Alif the Unseen by G. Willow Wilson is a delicious mix of modern and ancient, secular and mystic. It is an adventure tale of a young half Arab man living a somewhat desultory life in an un-named emirate in the middle east. He makes his living as one of the Grey Hats, the invisible hackers who leach some measure of freedom from the stifling laws of his world for their friends and clients. This means he lives in constant peril of discovery, torture, and imprisonment.
To complicate the situation, he loves a girl, which, as we all know, is a risky business, and this love proves to be the catalyst that propels him into danger, out of the isolated bedroom where he does his coding, and through the streets of his city, which are populated by veiled women, haughty turbaned royals, and a cast of mysterious creatures who are not quite human.
Wilson proves a worthy successor to Scheherazade with a story that pays homage to the Arab Spring and the Arabian Nights, and also paints a loving portrait of an Islam that is founded not on the more familiar themes of jihad and oppression, but on Godliness and learning.
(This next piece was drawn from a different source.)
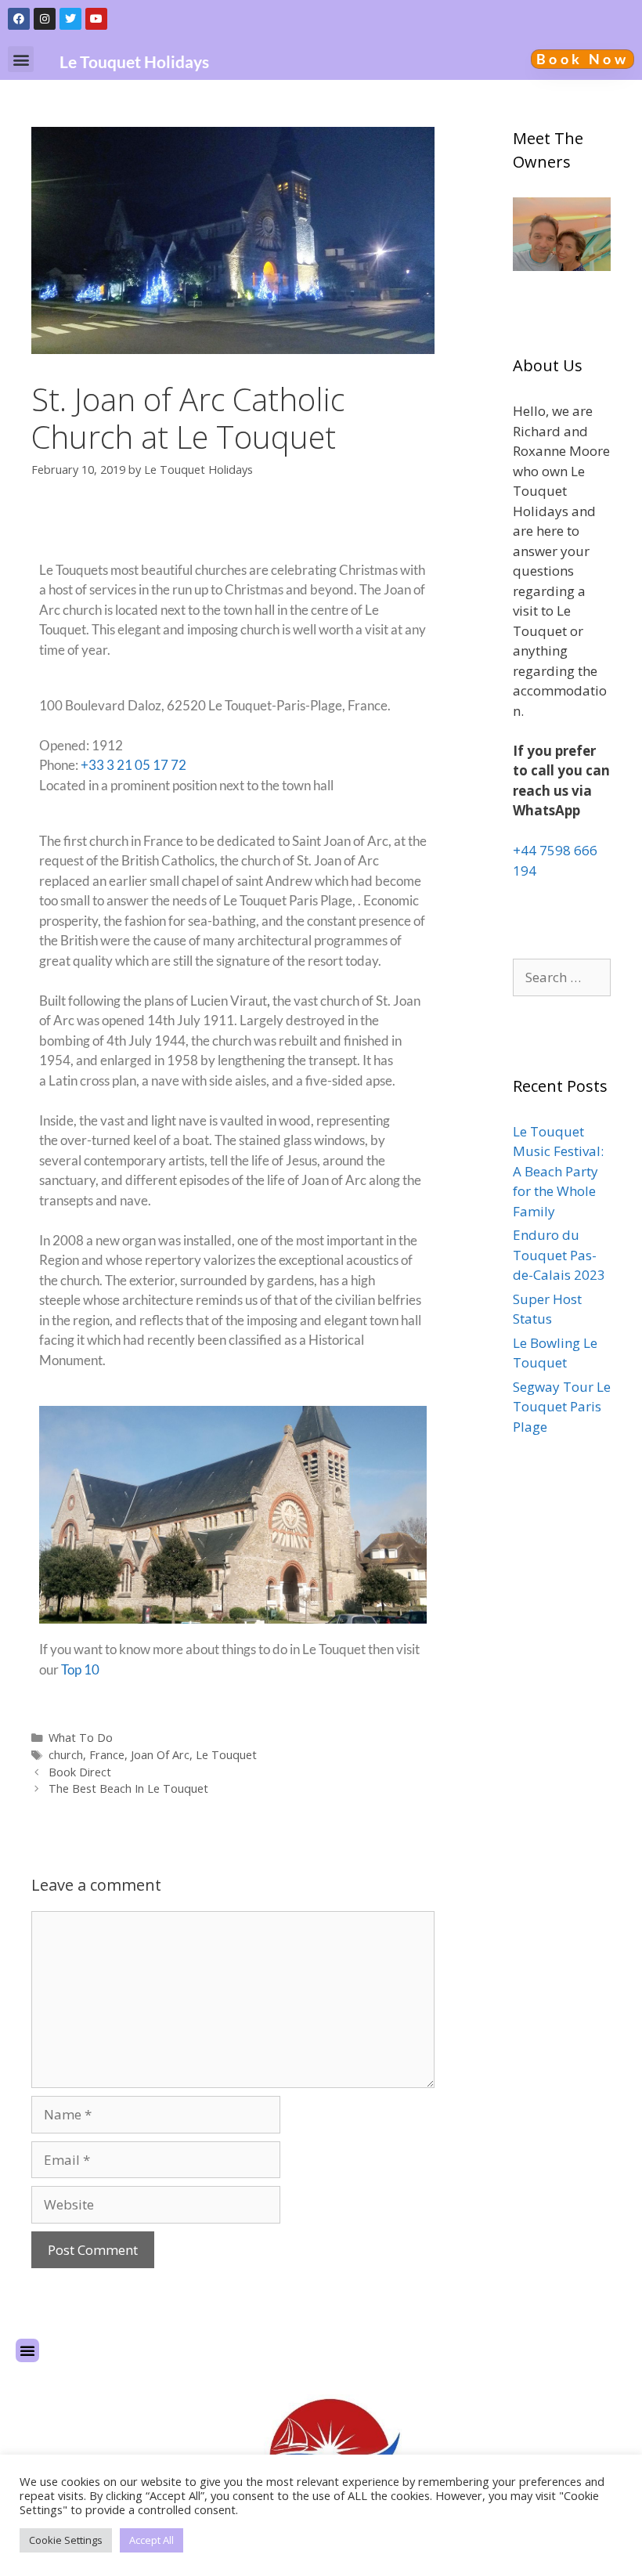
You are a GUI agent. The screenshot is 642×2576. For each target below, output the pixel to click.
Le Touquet (226, 1754)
I read Alif the Unseen as part of what is turning out to be a bit of a meditation on Middle Eastern culture. I also read, and highly recommend the forthcoming The Golem and the Jinni by Helene Wecker, and the mystery series set in Saudi Arabia by Zoe Ferraris, including Finding Nouf and City of Veils. These first three built my understanding of that part of the world, and helped me understand the complexity of Alif the Unseen better.